Peran dan kiprah Adam Malik tersebut kami abadikan dalam Naskah Sumber Arsip Adam Malik
dengan judul

"Adam Malik: Menembus Empat Zaman"., Judul tersebut mengisyaratkan bahwa Adam Malik
telah berperan secara aktif dalam bidang politik dan kepartaian sejak masa kolonial, pendudukan
Jepang, Pemerintahan Presiden Sukarno dan Soeharto.

Kepiawaian Adam Malik dalam berdiplomasi sudah teruji dengan baik.
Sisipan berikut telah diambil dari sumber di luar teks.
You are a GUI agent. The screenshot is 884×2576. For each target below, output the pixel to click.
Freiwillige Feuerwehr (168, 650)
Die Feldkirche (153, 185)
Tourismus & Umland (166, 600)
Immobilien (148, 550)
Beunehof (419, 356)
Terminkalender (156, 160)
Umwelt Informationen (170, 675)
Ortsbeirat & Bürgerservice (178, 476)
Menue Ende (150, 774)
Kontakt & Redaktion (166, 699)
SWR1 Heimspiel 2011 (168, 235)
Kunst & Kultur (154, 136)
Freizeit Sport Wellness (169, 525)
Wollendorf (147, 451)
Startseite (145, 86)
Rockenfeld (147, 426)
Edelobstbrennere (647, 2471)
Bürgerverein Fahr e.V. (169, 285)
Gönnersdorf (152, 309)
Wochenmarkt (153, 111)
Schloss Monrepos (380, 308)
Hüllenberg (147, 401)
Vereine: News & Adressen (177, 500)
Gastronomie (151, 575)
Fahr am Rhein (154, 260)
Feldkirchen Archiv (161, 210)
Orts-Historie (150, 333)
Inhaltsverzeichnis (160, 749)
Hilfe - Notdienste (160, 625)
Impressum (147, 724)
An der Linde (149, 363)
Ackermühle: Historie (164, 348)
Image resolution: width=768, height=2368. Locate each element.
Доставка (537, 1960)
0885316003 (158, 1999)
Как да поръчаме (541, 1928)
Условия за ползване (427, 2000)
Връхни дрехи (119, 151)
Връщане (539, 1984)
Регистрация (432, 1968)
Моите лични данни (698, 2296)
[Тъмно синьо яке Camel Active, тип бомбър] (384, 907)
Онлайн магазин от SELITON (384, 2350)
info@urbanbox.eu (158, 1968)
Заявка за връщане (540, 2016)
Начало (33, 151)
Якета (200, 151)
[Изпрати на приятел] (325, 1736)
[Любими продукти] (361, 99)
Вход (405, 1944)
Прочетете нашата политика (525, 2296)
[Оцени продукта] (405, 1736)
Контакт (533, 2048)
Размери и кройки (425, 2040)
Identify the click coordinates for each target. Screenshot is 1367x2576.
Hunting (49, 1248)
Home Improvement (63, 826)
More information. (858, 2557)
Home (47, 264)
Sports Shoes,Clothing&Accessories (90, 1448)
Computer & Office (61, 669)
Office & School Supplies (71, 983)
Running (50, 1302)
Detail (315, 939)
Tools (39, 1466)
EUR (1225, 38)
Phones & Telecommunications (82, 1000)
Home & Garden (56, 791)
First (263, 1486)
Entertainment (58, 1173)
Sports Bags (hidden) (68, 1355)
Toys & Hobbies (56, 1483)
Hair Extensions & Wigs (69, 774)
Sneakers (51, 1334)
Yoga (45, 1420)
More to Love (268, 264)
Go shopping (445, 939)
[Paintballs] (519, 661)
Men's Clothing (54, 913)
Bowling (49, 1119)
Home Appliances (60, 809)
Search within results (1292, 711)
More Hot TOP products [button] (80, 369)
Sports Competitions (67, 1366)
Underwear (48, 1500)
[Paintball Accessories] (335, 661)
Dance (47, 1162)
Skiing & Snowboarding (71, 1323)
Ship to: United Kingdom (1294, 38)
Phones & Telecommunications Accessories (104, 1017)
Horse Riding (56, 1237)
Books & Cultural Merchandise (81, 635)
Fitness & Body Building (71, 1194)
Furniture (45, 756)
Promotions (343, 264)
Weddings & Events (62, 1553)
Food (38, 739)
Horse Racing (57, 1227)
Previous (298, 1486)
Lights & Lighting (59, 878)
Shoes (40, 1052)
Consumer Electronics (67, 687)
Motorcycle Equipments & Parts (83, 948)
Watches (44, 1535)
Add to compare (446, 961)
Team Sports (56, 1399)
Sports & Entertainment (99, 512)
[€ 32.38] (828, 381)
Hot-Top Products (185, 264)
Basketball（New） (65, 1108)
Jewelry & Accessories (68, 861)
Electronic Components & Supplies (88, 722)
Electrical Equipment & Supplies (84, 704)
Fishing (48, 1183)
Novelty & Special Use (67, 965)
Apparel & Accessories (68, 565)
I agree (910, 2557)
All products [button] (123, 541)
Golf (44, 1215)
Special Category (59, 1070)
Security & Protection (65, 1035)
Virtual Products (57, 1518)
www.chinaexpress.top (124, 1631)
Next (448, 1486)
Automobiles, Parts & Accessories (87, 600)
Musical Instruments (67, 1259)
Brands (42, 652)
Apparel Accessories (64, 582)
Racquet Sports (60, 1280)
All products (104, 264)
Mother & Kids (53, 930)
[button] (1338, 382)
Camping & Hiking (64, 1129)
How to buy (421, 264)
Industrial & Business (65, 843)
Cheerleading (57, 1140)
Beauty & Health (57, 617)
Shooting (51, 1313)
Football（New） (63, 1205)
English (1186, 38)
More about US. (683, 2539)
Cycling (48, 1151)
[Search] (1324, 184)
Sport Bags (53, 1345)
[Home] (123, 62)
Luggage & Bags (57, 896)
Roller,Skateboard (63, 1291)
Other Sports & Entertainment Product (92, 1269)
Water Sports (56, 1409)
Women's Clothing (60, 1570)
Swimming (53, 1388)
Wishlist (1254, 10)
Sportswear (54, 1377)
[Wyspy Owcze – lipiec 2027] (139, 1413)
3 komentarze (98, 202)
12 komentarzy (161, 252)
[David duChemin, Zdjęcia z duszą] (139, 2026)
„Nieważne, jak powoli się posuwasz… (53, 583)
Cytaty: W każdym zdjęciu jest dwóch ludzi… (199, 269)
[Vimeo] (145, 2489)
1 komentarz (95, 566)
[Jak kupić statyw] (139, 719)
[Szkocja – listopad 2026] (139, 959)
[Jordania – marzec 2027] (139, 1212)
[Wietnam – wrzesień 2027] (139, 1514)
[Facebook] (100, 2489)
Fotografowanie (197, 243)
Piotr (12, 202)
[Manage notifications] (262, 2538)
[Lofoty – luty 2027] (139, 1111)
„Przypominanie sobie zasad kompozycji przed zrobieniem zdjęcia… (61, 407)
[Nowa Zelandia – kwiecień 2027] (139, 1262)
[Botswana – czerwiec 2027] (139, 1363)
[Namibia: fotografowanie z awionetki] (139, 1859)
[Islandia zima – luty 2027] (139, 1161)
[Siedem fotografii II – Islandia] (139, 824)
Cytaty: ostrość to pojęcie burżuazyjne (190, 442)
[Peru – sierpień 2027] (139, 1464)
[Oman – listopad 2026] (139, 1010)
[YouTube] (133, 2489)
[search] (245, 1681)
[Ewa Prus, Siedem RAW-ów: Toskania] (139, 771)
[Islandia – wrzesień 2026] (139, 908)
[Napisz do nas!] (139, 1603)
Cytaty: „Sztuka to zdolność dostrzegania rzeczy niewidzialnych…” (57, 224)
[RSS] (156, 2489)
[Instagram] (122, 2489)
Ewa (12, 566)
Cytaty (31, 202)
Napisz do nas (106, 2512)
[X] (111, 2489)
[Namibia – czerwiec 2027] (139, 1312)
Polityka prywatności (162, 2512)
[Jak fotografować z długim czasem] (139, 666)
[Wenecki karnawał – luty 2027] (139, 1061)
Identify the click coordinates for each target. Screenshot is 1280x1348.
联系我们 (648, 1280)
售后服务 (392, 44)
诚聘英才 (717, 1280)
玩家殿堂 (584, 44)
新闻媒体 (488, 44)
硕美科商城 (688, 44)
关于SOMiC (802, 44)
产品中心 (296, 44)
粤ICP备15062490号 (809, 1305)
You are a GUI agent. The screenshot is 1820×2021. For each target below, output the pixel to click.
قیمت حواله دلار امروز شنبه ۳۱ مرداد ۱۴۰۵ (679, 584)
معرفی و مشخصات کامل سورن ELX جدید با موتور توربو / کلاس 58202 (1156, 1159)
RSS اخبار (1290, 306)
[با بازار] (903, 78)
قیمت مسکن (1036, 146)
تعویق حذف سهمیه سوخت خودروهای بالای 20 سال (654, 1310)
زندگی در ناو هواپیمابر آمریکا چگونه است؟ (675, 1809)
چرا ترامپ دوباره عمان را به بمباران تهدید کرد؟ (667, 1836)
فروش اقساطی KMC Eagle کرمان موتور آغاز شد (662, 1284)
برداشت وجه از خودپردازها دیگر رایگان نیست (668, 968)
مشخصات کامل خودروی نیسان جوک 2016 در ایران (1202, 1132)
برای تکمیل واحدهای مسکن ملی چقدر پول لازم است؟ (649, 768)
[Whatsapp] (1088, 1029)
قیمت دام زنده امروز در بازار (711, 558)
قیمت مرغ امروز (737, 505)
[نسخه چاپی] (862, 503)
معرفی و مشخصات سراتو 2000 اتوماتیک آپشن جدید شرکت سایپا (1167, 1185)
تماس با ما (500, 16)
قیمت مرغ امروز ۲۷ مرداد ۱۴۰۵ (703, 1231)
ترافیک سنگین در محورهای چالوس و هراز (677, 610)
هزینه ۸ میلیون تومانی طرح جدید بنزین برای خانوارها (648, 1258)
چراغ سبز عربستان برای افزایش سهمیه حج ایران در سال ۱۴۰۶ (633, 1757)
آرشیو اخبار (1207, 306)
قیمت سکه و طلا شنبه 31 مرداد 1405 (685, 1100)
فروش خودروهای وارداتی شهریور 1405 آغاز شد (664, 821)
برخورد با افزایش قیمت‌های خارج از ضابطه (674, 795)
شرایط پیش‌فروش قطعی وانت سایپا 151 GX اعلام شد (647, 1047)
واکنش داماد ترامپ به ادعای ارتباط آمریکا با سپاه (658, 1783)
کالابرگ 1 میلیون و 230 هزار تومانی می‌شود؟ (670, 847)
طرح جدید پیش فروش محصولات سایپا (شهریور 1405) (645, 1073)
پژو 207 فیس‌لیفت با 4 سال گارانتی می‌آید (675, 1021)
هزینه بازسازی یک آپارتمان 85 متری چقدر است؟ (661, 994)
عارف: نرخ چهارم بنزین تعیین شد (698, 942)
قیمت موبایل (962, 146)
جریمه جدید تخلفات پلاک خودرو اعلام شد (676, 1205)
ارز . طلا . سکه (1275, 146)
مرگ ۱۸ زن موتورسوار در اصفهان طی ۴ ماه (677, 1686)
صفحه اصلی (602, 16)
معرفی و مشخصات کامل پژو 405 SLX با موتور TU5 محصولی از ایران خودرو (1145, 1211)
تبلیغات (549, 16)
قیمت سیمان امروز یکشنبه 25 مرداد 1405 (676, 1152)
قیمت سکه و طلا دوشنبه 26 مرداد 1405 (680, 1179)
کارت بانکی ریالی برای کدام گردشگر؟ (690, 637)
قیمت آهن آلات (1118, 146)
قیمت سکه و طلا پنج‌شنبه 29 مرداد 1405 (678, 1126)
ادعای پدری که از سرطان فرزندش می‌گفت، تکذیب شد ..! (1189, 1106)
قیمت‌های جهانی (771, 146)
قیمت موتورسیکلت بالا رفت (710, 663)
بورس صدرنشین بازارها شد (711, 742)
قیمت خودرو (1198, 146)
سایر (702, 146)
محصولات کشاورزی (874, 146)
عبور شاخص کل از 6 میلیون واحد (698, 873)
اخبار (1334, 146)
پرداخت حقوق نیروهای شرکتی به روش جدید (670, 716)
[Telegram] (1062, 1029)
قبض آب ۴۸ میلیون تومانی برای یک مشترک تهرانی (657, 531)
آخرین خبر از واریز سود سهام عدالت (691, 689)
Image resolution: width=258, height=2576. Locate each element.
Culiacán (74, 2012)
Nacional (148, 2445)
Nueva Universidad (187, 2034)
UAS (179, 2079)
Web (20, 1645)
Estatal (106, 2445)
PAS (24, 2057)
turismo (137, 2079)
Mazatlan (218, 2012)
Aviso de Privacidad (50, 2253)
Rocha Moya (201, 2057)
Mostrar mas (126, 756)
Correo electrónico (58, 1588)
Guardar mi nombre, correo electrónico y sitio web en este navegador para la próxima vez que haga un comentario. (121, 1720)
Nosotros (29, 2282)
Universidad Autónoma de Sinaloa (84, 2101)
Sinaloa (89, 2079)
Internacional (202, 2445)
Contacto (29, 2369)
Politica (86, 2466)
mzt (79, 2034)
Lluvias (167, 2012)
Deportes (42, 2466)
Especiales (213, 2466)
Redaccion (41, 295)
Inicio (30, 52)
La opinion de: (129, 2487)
Hal ini terlihat pada saat
beliau menjabat sebagai Menteri Luar Negeri baik pada masa presiden Sukarno maupun pada
masa pemerintahan Presiden Socharto. Bahkan pada tahun 1971 beliu pernah memimpin Ketua
Sidang Umum Perserikatan Bangsa-Bangsa sat memutuskan negara Republik Rakyat China
masuk menjadi anggota Perserikatan Bangsa Bangsa. Tidak hanya itu, Adam Malik juga menjadi
ketua tim perundingan Indonesia - Belanda untuk masalah Iran Barat pada 7 Maret 1962. Peran
lainnya beliau juga merupakan salah satu pendiri Association of Southeast Asian Nations.